The WHO valuation is critical because the often acrimonious JV partners are in the process of going their separate ways, and Playtech is currently debating how much their pound of WHO’s flesh is worth to Hills. That amount must be determined by late February 2013, after which Hills would have until the end of April to fish or cut bait. Playtech notes that “there can be no certainty” that Hills will proceed with the buyout. Not for nothing did Topping complain about Playtech’s “strategic veto” in the JV back in February, and Topping reportedly had issues with Playtech founder Teddy Sagi, who was sentenced to nine months in an Israeli prison in the 1990s after admitting to bribery, fraud and stock manipulation in the so-called ‘Discount Affair’ scandal.
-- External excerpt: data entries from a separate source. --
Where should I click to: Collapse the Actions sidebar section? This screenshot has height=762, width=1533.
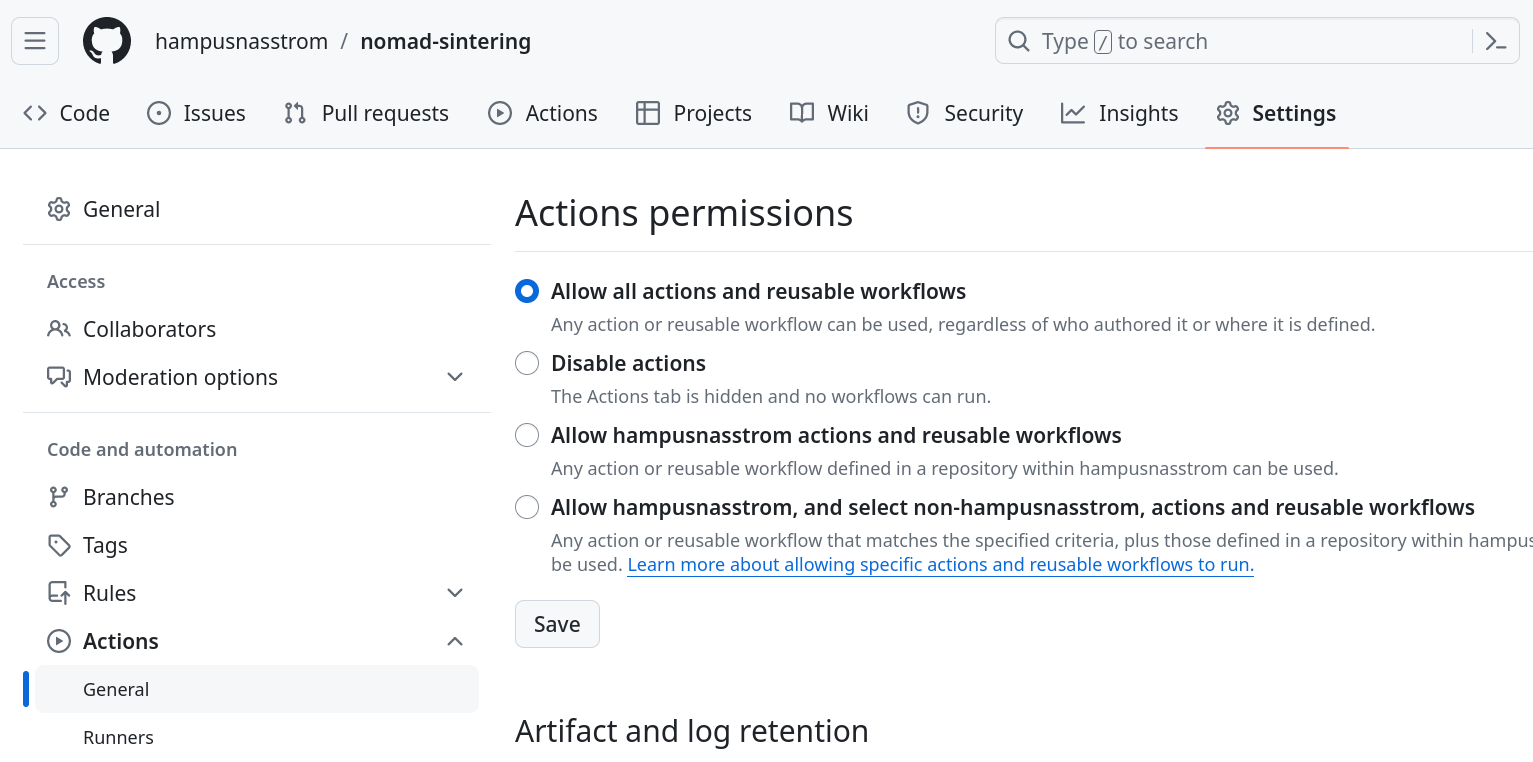[x=455, y=641]
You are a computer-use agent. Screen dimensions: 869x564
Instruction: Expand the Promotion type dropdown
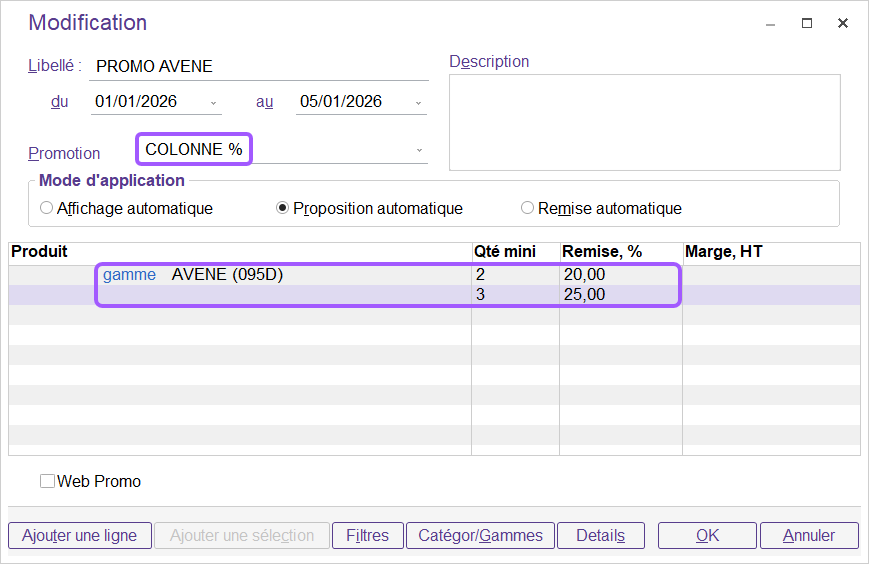coord(419,151)
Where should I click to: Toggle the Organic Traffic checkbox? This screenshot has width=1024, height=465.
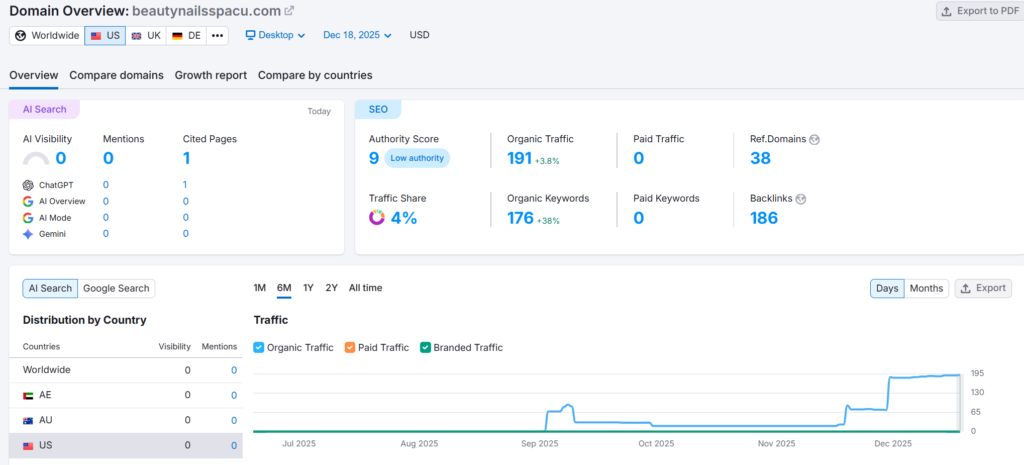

Sportingbet, meanwhile, faced a mini-revolt at its annual general meeting on Wednesday. Nearly 22% of shareholders voted against the company’s remuneration report, a steep rise on the 13.9% that objected to the executive pay packets last year. Raising shareholders’ ire is the £2.4m severance package CEO Andrew McIver is set to earn once the Hills/GVC takeover is complete. Apart from bonuses, pension payouts and the like, McIver’s golden handshake would include two years worth of salary, twice that recommended under the UK corporate governance code. Finance director Jim Wilkinson is also in line for a double-dip salary sendoff.